Jeff McCormick1,2, Jim Virgona1,2 and John Kirkegaard3

1E.H. Graham Centre For Agricultural Innovation, Wagga Wagga.
School of Agricultural and Wine Sciences, CSU, Wagga Wagga.
CSIRO Plant Industry, Canberra.


Canola crops were grazed during vegetative growth in three trials conducted in Wagga Wagga NSW in 2007. All experiments included various grazing periods and were combined with either 1) a range of cultivars, 2) sowing rate and row spacing, or 3) intensity of grazing. Due to seasonal conditions yields were low in all trials (maximum 1 t/ha) with grazing significantly reducing yields. Grazing for 18 days at 23 DSE (dry sheep equivalents) reduced biomass of Hyola 75 from 1793 kg/ha pre-grazing to 731 kg/ha post-grazing. This treatment yielded 69% of the ungrazed control despite dry conditions and flowering 11 days later than the control. Grazing intensity determined the magnitude of the delay in flowering. Heavy grazing (leaves and main stem) delayed flowering by 10-14 days while light grazing (removal of leaf only) delayed flowering by only 4 days. This delay was not due to delaying floral initiation, as this has already occurred by the 4th leaf stage (pre-grazing). Canola will recover from heavy grazing as it is able to re-shoot from axillary buds, however, development will be significantly delayed. Choice of cultivar and sowing rate strongly influenced early biomass available for grazing. The hybrid cultivar (Hyola 75) produced much greater biomass than conventional and triazine tolerant (TT) cultivars. Increased sowing rate also led to higher early biomass production.

§ **Work to do**:
1. Copy the passage on grazing canola from "Jeff McCormick1,2, Jim" up to and including "CSU, Wagga Wagga.".
2. Using the passage on grazing canola, decide whether each statement agrees with it, answering yes or no and quoting the words that settle it: (a) The hybrid cultivar produced more biomass than the conventional and triazine tolerant cultivars. (b) Light grazing delayed flowering by 10 to 14 days. (c) The highest yield in the trials reached 2 t/ha.
None of the items are needed for any task.

§ **Records provided**:
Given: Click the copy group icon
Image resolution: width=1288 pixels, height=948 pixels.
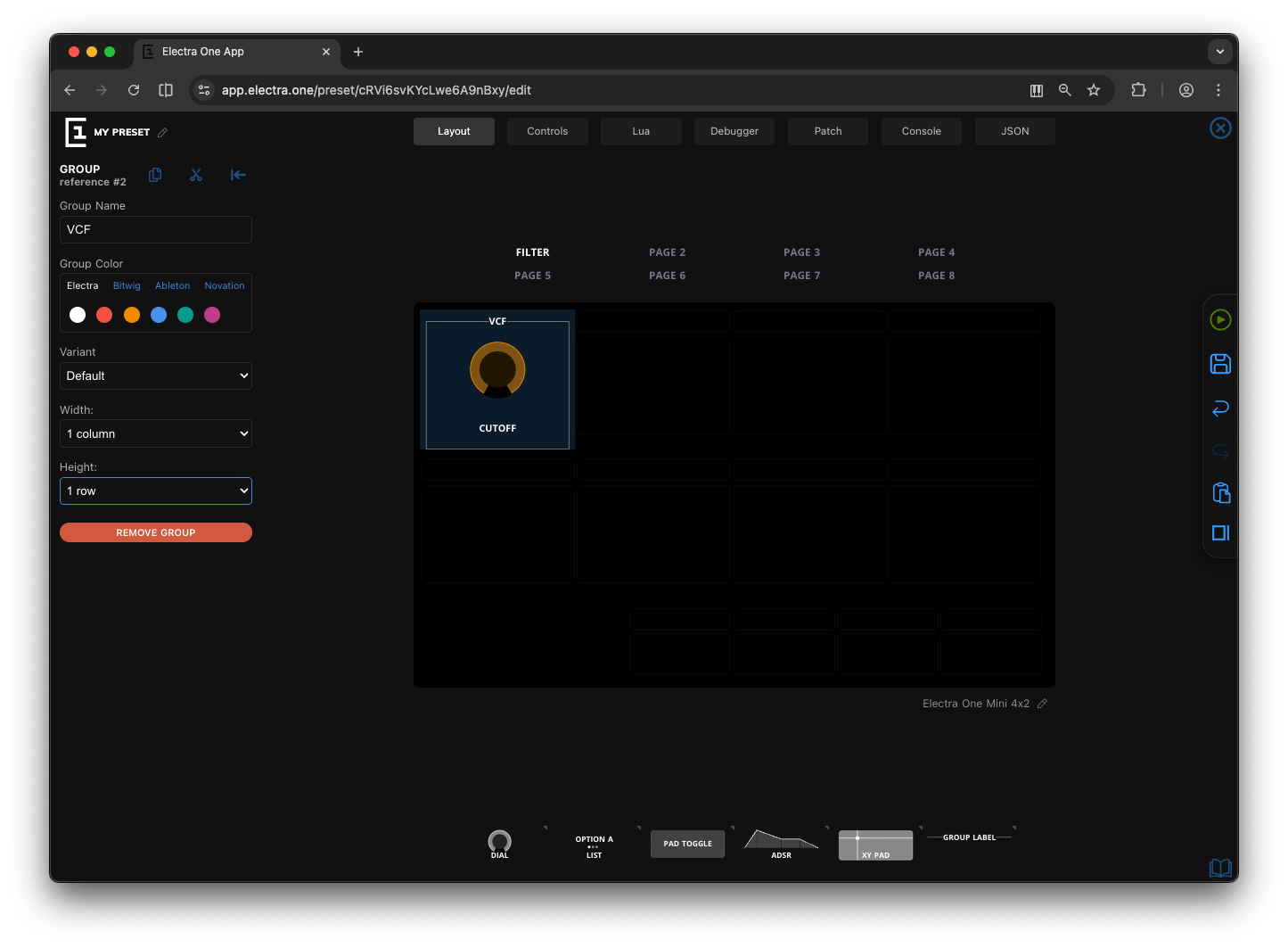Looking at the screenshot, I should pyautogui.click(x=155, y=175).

---

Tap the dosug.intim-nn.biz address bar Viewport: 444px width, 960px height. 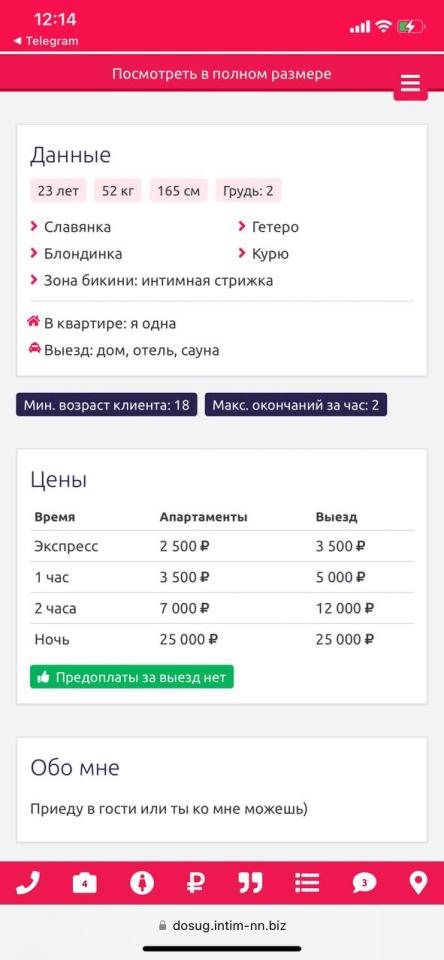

§ **The answers**:
1.
Jeff McCormick1,2, Jim Virgona1,2 and John Kirkegaard3

1E.H. Graham Centre For Agricultural Innovation, Wagga Wagga.
School of Agricultural and Wine Sciences, CSU, Wagga Wagga.

2.
(a) Yes: "The hybrid cultivar (Hyola 75) produced much greater biomass than conventional and triazine tolerant (TT) cultivars."
(b) No: "light grazing (removal of leaf only) delayed flowering by only 4 days."
(c) No: "yields were low in all trials (maximum 1 t/ha)"